### Your task
Leave out every picture, and output exactly the lines from the line containing "You are a computer-use agent. Viewport: 1456px" through the last line of the data.

[Screenshot grounding data]
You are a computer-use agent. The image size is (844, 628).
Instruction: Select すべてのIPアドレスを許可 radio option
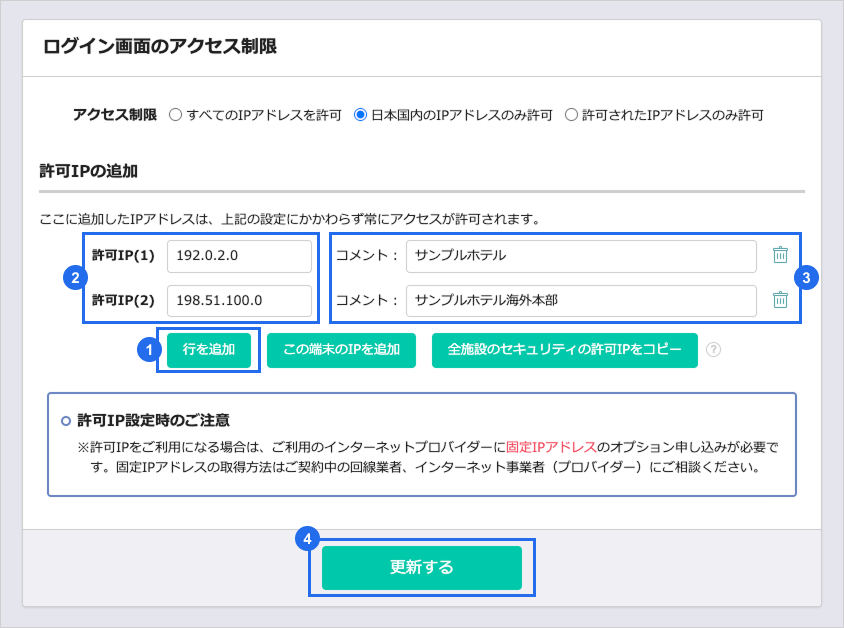(176, 115)
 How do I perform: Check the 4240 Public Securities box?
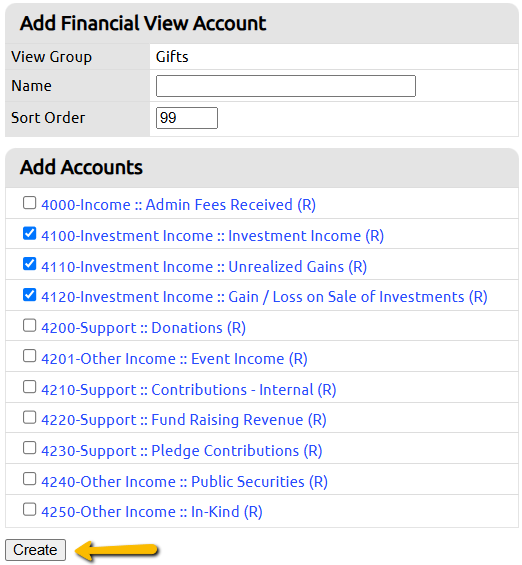(x=29, y=480)
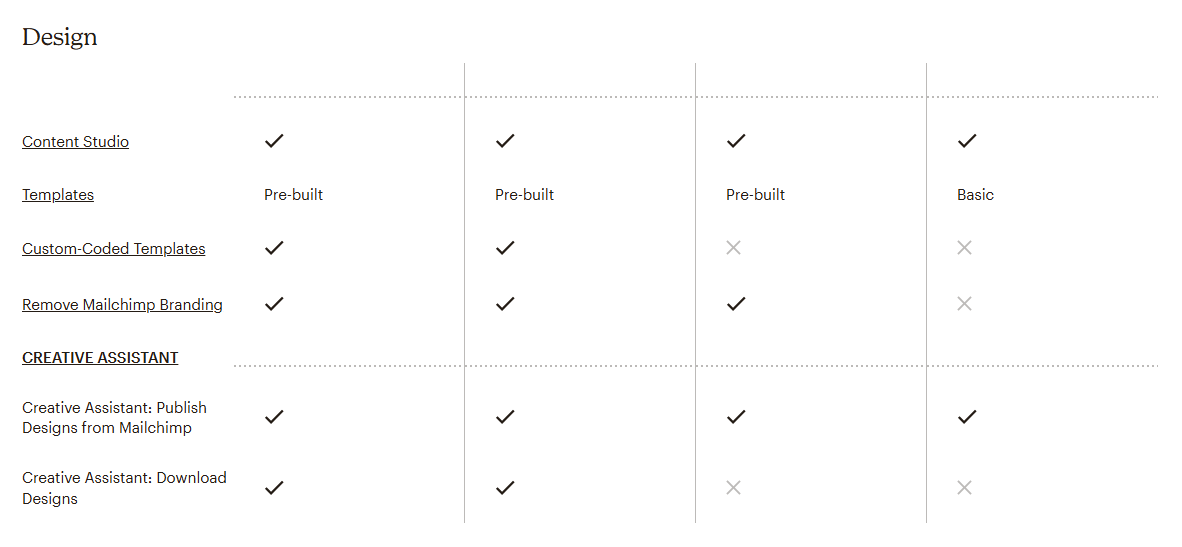Image resolution: width=1182 pixels, height=547 pixels.
Task: Open the Content Studio link
Action: click(75, 142)
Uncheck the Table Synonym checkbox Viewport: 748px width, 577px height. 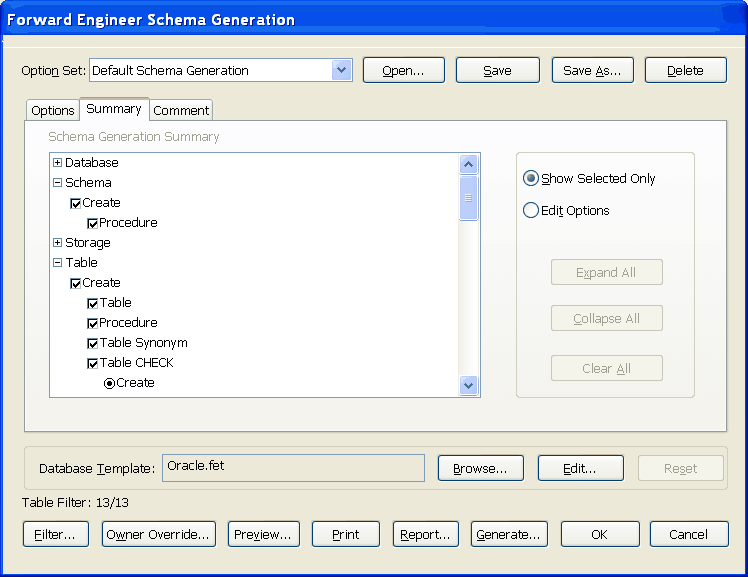point(93,343)
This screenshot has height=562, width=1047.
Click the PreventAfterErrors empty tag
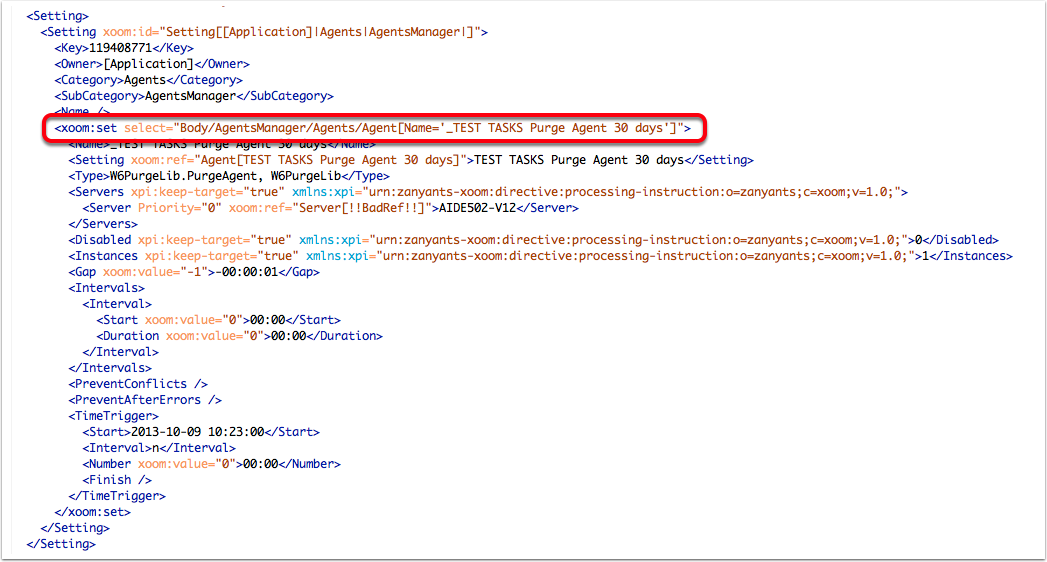pyautogui.click(x=145, y=400)
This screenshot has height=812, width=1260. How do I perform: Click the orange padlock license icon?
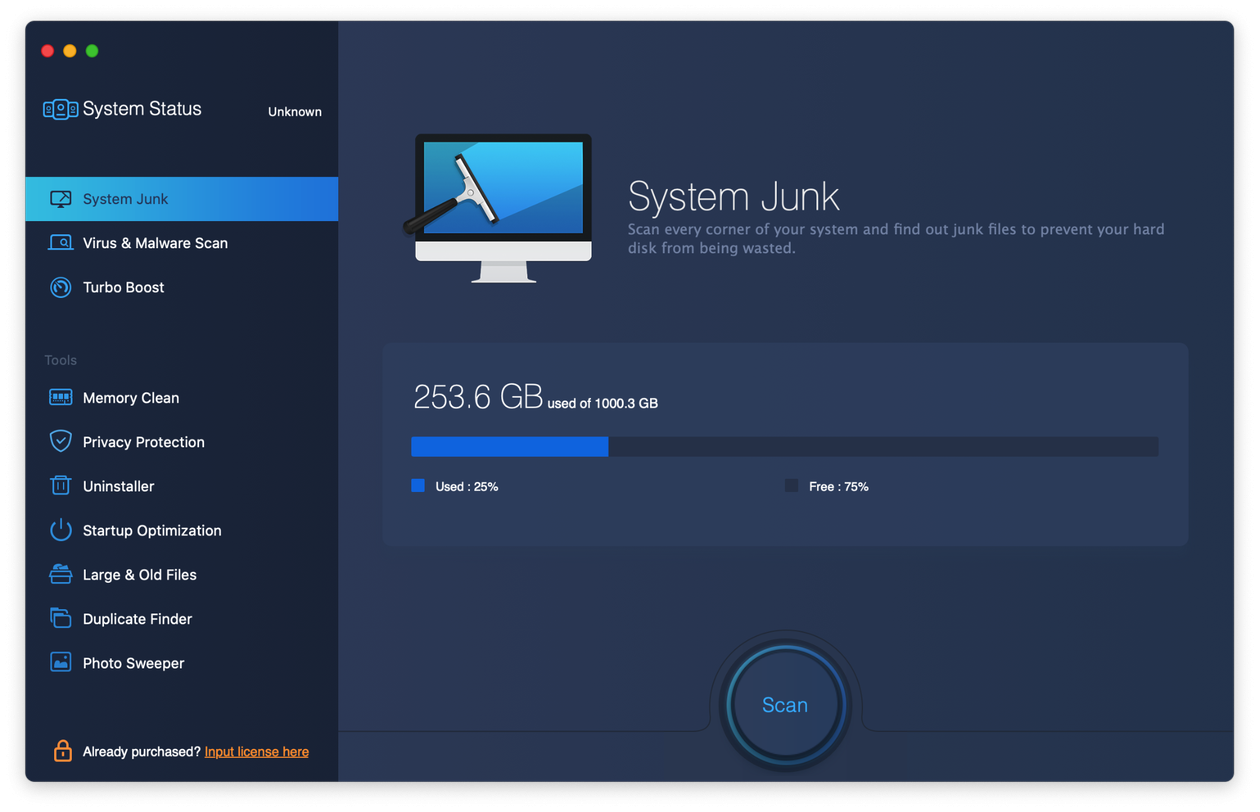[x=62, y=751]
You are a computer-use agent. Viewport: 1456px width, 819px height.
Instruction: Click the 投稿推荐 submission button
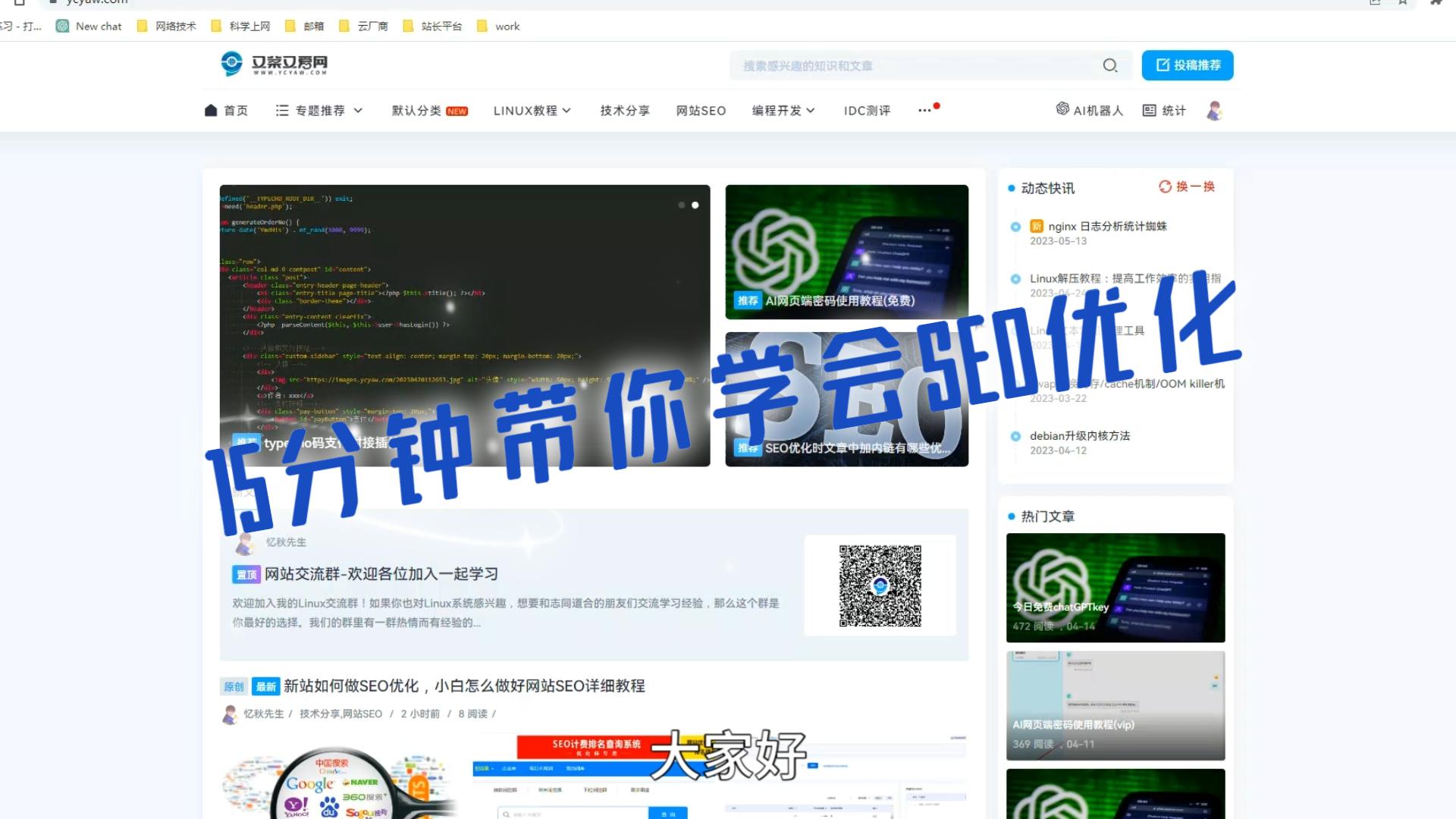point(1188,65)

### Solution to this problem
You are a computer-use agent. Viewport: 1456px width, 819px height.
Instruction: Click the 投稿推荐 submission button
point(1188,65)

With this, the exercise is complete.